In the wake of the Democrat debates over the last two days I’ve heard complaints from moderate Democrats and some anti-Trump ex-Republicans. “They’re throwing away the election! We’re going to have another four years of Trump!”
No, they’re not.
This is a primary. Even with heightened interest in the primary – and there was a viewership roughly 50% higher than expected for the first debate – there’s only one thing that matters in the primary, and that’s winning it.
For those who don’t believe me, think back to the Republican primary of 2016, where Trump issued an open threat to our military, lied about knowing 9/11 victims and promised that he would fund his own campaign, among dozens of other offenses and lies.
When the general election came, the only thing that mattered was that he wasn’t Hillary. All the rest wound up being useful for sound bites in commercials to influence independents, and that’s all.

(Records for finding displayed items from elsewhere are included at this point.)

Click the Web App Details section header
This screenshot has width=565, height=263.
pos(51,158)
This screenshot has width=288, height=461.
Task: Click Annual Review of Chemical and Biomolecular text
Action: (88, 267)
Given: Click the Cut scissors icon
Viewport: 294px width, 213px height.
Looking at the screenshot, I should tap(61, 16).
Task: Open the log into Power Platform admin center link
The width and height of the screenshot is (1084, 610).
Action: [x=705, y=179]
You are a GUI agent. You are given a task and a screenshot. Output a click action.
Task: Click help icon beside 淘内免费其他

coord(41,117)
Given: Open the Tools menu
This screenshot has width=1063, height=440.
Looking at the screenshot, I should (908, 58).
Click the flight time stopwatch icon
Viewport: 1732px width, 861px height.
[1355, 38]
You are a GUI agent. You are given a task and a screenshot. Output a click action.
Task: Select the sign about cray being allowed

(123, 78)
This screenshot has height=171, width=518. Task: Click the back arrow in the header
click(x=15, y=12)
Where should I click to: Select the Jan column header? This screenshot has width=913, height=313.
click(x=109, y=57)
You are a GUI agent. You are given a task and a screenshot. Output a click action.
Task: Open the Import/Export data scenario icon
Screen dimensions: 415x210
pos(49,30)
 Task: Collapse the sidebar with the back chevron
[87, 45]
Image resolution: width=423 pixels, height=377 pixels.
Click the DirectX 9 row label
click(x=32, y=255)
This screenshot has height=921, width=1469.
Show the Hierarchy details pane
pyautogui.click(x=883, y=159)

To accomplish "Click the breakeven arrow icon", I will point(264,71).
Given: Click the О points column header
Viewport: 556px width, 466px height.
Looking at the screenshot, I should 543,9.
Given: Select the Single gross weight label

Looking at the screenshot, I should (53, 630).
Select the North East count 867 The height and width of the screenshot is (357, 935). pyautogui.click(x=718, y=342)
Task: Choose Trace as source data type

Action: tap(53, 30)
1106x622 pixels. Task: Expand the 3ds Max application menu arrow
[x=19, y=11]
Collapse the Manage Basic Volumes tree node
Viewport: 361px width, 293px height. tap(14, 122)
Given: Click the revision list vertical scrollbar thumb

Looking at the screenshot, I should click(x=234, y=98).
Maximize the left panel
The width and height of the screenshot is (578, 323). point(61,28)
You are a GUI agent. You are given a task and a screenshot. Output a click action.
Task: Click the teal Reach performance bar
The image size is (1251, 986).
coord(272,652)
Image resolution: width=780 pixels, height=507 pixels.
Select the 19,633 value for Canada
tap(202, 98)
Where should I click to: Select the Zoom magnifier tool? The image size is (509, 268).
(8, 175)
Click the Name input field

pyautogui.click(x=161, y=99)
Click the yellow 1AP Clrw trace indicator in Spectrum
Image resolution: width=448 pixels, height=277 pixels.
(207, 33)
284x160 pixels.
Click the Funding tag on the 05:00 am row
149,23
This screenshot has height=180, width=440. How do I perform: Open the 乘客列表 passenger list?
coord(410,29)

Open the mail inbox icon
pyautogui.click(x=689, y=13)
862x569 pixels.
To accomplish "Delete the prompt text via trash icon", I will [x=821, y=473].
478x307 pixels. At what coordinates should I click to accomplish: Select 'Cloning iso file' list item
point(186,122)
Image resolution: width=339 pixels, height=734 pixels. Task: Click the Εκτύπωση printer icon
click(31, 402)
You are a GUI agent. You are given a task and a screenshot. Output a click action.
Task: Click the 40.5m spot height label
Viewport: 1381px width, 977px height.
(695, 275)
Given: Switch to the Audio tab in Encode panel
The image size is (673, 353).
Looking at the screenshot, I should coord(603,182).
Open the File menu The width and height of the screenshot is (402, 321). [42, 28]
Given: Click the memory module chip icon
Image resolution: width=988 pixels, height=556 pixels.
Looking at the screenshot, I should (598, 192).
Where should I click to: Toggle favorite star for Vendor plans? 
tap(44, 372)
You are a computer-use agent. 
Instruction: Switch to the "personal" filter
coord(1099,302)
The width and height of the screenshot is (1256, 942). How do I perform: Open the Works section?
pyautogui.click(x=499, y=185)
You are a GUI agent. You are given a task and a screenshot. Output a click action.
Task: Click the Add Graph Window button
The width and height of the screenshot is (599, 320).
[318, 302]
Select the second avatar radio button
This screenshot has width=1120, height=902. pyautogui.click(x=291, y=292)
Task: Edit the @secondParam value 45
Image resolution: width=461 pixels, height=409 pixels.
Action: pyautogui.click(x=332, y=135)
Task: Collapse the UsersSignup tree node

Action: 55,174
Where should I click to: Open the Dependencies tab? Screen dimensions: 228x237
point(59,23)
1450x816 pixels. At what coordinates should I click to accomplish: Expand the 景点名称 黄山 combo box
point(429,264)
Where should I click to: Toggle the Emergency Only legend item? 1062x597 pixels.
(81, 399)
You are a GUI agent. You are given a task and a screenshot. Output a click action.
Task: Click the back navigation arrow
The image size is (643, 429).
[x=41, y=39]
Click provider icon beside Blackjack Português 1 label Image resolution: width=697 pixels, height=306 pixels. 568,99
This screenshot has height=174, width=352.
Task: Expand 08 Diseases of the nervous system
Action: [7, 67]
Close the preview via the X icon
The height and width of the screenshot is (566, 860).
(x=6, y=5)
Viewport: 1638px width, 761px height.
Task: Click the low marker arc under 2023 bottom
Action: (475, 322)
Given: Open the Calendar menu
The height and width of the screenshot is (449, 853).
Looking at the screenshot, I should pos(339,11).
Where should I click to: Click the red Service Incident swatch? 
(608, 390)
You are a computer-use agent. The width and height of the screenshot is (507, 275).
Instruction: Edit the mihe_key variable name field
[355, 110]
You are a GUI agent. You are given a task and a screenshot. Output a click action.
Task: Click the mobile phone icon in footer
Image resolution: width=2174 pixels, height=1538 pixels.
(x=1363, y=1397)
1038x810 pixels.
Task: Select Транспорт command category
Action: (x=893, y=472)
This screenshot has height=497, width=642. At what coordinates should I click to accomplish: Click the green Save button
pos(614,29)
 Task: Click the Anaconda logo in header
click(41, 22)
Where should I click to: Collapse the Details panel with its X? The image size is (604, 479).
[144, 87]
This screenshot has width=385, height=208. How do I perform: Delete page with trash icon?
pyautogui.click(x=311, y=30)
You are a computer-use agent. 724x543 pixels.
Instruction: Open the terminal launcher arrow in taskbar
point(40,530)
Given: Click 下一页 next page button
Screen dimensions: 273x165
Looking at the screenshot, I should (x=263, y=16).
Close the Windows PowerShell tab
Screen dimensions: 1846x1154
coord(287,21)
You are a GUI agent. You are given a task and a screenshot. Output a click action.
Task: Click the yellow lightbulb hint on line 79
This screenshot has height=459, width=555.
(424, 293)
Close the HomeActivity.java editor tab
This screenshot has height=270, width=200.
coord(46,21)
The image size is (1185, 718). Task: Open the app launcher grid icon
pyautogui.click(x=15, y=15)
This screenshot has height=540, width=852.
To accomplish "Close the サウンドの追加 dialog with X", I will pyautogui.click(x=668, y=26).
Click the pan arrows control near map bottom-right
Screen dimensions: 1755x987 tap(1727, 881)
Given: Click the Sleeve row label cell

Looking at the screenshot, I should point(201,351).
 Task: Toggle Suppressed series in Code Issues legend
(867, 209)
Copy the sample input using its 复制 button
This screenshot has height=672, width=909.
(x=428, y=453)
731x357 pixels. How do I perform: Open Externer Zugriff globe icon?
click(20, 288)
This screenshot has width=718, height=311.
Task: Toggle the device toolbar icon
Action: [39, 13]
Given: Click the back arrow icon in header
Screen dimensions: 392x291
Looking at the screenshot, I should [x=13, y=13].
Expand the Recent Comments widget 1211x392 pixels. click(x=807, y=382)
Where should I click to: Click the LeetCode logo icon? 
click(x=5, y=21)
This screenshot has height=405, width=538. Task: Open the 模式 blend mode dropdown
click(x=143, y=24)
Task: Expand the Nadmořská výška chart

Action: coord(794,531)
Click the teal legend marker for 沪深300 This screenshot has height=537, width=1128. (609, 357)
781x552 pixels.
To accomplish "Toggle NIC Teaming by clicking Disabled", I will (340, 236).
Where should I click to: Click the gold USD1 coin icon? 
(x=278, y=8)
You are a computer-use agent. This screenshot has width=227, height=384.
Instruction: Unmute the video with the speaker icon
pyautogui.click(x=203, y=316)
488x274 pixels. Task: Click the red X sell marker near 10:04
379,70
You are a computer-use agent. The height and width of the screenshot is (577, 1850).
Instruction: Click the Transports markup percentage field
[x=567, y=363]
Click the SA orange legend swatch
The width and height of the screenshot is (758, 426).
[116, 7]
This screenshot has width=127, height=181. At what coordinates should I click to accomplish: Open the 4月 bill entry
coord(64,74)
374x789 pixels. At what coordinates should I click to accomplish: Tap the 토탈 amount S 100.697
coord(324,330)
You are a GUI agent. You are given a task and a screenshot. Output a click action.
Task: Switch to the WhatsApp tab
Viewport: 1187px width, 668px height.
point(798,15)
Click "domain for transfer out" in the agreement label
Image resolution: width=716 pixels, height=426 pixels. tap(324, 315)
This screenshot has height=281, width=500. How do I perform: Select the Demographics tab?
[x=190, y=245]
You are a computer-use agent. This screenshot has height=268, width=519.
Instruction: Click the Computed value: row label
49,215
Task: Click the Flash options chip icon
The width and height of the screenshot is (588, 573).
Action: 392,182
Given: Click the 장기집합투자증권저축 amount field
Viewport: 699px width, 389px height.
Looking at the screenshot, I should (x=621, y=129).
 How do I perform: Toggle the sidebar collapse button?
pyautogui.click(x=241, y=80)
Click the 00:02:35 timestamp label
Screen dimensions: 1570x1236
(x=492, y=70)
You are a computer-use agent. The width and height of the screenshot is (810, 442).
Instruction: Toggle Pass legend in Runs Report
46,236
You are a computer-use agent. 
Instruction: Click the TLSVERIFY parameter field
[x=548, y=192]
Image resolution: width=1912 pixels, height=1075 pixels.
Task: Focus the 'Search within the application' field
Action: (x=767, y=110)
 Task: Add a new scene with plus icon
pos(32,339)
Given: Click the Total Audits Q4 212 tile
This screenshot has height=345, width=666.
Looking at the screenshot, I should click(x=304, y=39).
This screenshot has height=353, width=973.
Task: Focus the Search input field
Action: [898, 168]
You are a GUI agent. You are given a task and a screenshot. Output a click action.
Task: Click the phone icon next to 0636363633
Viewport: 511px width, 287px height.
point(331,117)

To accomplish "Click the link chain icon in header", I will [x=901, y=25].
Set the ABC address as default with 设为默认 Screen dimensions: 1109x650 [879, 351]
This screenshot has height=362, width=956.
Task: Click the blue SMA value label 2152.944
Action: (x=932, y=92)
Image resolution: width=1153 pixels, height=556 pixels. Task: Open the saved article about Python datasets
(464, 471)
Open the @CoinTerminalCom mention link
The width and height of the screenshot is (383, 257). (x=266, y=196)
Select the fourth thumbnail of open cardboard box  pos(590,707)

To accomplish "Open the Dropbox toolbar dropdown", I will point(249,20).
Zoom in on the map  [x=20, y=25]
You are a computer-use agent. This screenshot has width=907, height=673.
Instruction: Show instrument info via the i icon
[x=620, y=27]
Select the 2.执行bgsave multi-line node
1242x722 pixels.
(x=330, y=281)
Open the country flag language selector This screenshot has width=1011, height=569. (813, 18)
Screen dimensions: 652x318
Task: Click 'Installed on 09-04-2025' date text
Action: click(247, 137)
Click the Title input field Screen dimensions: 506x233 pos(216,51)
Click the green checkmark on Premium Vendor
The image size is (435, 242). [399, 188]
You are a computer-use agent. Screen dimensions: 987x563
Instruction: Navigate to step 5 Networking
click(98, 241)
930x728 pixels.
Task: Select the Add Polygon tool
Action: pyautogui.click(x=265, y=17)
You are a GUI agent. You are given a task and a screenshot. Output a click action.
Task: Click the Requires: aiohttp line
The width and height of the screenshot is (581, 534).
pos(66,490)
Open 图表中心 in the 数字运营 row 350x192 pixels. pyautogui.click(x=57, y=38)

Republicans complain that the Democrats control the media. To a significant extent, that’s true… and the media the Democrats don’t control, the Republicans tend to control. The Republican media will be framing the Democrat as the worst creature in the world during the general election and portraying Trump as a saint; the Democrat media will be doing the reverse. The advantage the Democrats hold in media coverage will be important.
Most independents, even if they’re paying attention to the primaries – and few of them are – won’t remember or care about what was said at this time, come the election. They will carry forth a feeling about particular candidates, not disagreements with their policy.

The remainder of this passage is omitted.